- Bengali: কাগজের ফুল
- Written by: Tareque Masud
- Screenplay by: Tareque Masud; Catherine Masud;
- Story by: Tareque Masud
- Produced by: Government of Bangladesh
- Starring: Jayanta Chattopadhyay
- Production company: Audiovision
- Country: Bangladesh
- Language: Bengali

= Kagojer Phul =

Kagojer Phul (কাগজের ফুল, The Paper Flower) is an unfinished Bangladeshi epic drama film. The film is based on the life of Tareque Masud's father. Based on Tareque's story, the screenplay was co-written by Tareque and his wife Catherine Masud.

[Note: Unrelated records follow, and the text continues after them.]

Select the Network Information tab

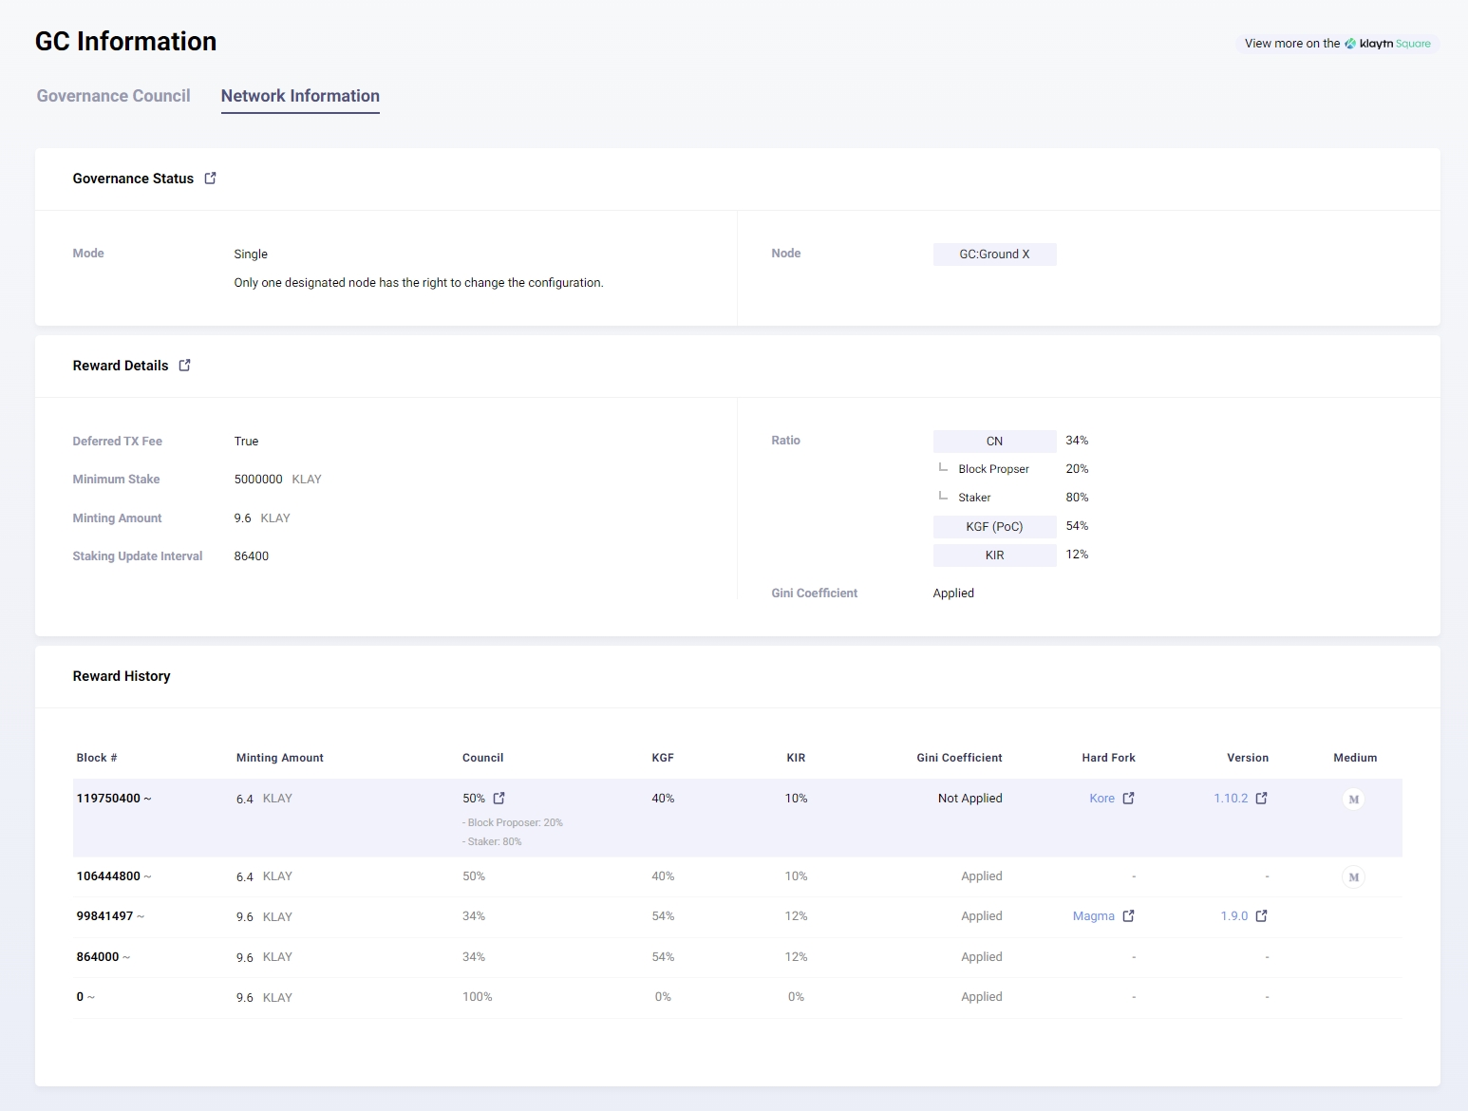300,96
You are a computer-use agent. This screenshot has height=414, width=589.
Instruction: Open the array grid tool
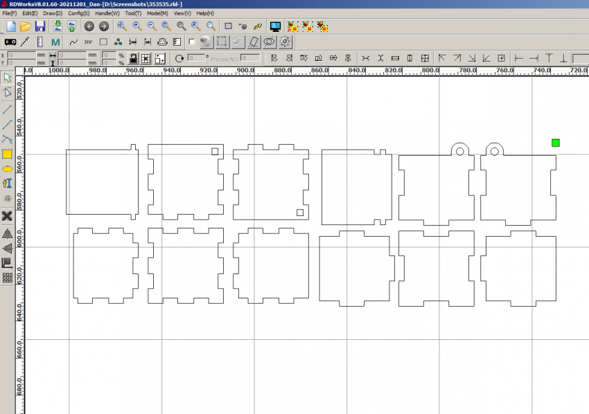[8, 278]
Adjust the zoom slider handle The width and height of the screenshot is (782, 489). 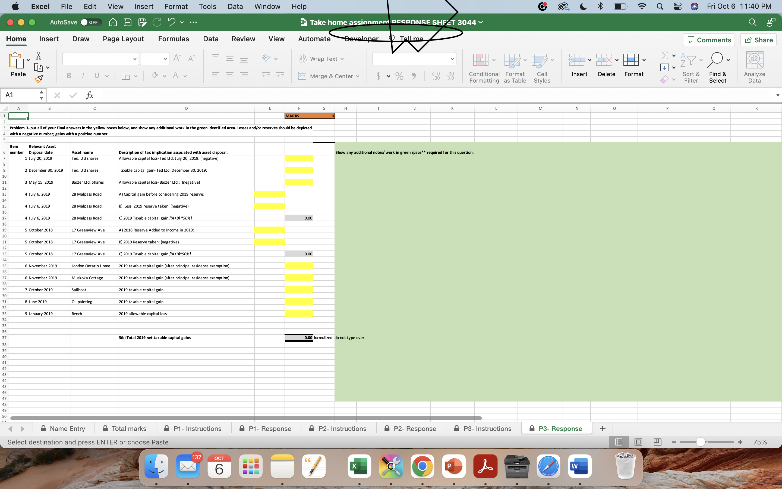[701, 442]
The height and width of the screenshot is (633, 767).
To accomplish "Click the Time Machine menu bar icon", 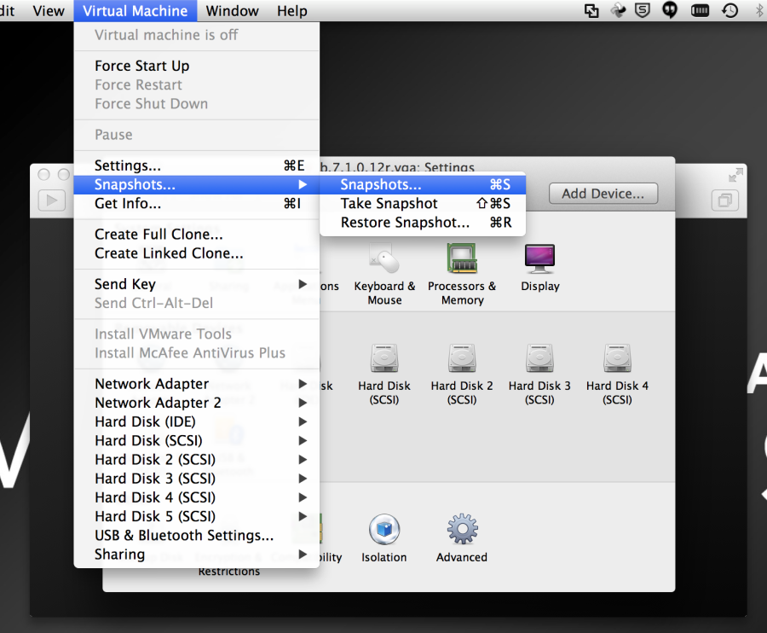I will click(730, 10).
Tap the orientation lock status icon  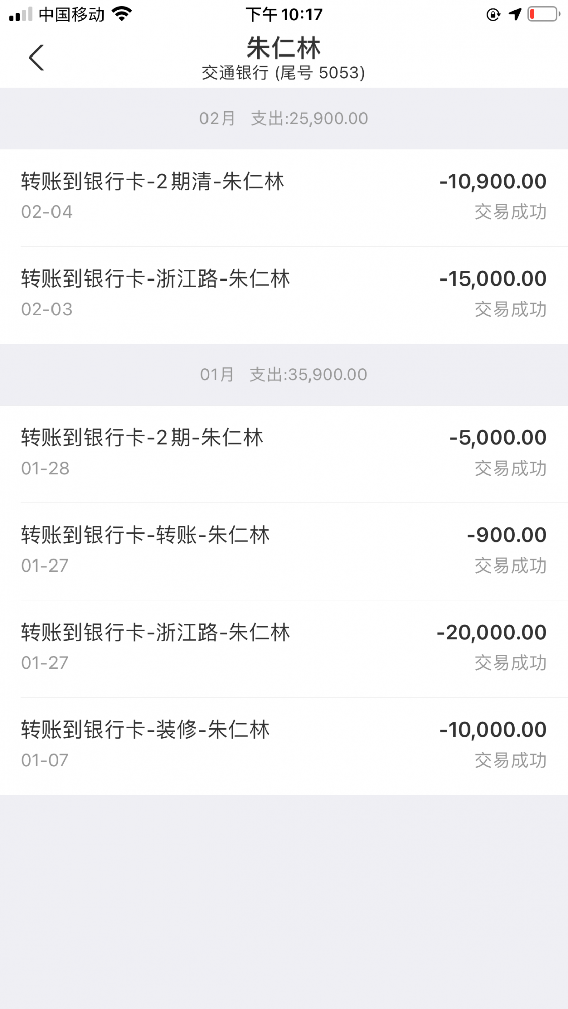pos(493,15)
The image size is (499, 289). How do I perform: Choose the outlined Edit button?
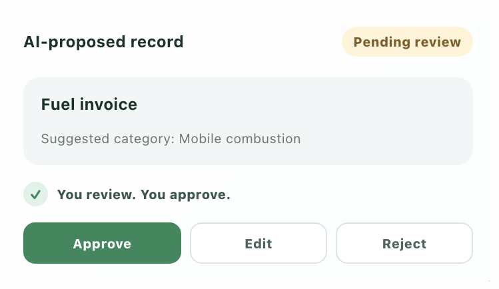[x=258, y=243]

Kagojer Phul will be a prequel set on the younger life of Masud’s father, who portrayals in Matir Moina.

==Background==
On 13 August 2011, Tareque Masud and media personality Mishuk Munier died in a road accident while returning to Dhaka from Manikganj on the Dhaka-Aricha highway after visiting the filming location of Kagojer Phul. Bangladesh prime minister Sheikh Hasina assured to extend her support for making the film. Hasina said, "Muktir Gaan was a bright ray of light in the dark. She also said she would extend her support to complete Kagojer Phul.

==Pre-production==
In 2012, they received a grant from the National Film Grant award from the Bangladesh Government for the production of films.
Jayanta Chattopadhyay is to be one of the actors of the film.

==Cast==
- Jayanta Chattopadhyay as Kazi

==Sequel==

A sequel titled Matir Moina was released in 2002. The film is set against the backdrop of unrest period in East Pakistan in the late 1960s leading up to the Bangladesh War of Liberation. Kagojer Phul, would follow younger Kazi, the main character of Matir Moina (based on Masud's father), and zoom in on his years in Calcutta (now Kolkata) from 1945 to 1947. The film would show how Kazi's character was shaped by the riots in Calcutta and partition of Bengal.